Task directions
Say whether each of these statements agrees with the bar exam post, answering yes or no and quoting the deciding words: 1. The couple went to the hospital at 3am. 2. The labor had gone on for almost 10 hours by the time of the final pushing. 3. The writer is waiting outside the delivery room rather than inside it.
*** Opening Excerpt ***
We are literally days away from the bar exam, and I'm sitting in the hospital waiting room down the hall from the delivery room where my wife is sharing our third baby with the world. She's giving birth now as we speak.
Until now (and even up to and including last night), I was really worried that she might have a boy, and being Jewish, that would mean that his circumcision (being on the 8th day) would fall out on the day of my NY BAR EXAM. This has been a joke between us. "Don't have a baby on the Tuesday, Wednesday, or Thursday before the bar exam, or else I might have to miss it because of the bris." Of course, this has only been a joke until last night, when at 3am, I heard her talking to her doctor on the phone.
I half thought to myself that if I went back to sleep that she wouldn't want to wake me and she'd go back to sleep too and she'd have the baby another day. Haha no dice. We went to the hospital at 4am this morning because she was having regular contractions. Now, almost 10 hours later (it's been a long, but calm labor), she's doing the final pushing. Why am I not in the delivery room with her? Because we're in Niddah, silly! Chassidic Jewish men don't watch the births of their children. (This is probably why we have so many of them - we don't have the image of the crowning burned into our brains and so when our wives heal, we see them in the same way we've always seen them -- just like the day we were married.)
*** Closing Excerpt ***
*** Opening Given data ***
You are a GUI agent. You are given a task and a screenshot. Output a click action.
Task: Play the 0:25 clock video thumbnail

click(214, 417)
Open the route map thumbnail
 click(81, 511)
*** Closing Given data ***
*** Opening Given data ***
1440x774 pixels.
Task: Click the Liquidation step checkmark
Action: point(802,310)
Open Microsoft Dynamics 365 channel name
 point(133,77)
*** Closing Given data ***
Exercise output
1. No: "We went to the hospital at 4am this morning because she was having regular contractions."
2. Yes: "Now, almost 10 hours later (it's been a long, but calm labor), she's doing the final pushing."
3. Yes: "I'm sitting in the hospital waiting room down the hall from the delivery room"